[Item coordinate data]
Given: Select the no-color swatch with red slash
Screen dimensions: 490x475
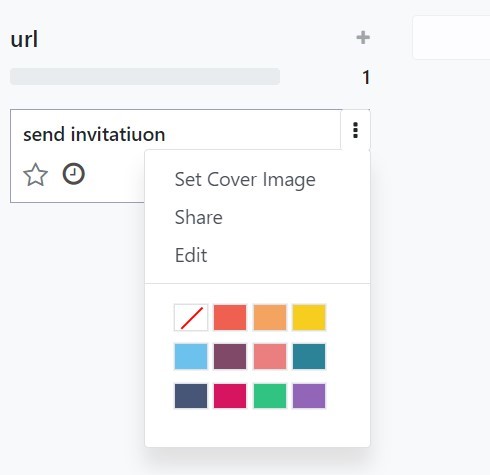Looking at the screenshot, I should click(191, 317).
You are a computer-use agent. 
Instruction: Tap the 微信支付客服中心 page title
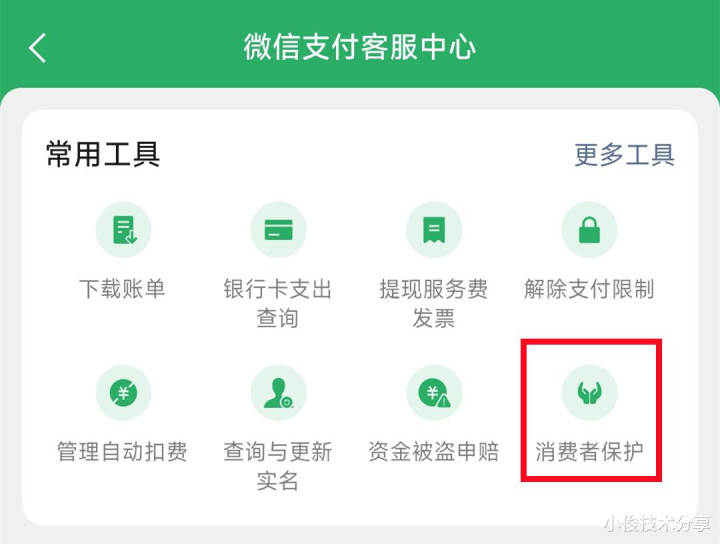tap(360, 47)
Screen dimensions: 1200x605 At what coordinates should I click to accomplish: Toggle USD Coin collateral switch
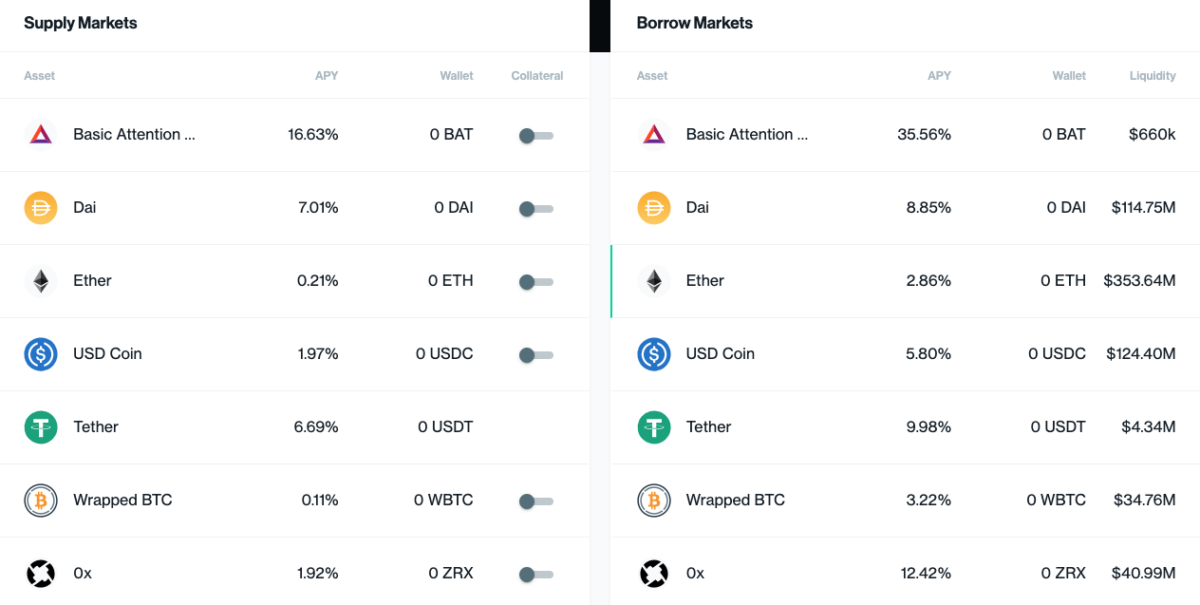point(536,354)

■ TASK TO COMPLETE: Find every line in the data above that contains the string "dimensions", and copy each of those lines in full. Case counts.

■ FINISHED TASK:
Screen dimensions: 490x475
Screen dimensions: 1200x605 At what coordinates should I click to accomplish: Toggle USD Coin collateral switch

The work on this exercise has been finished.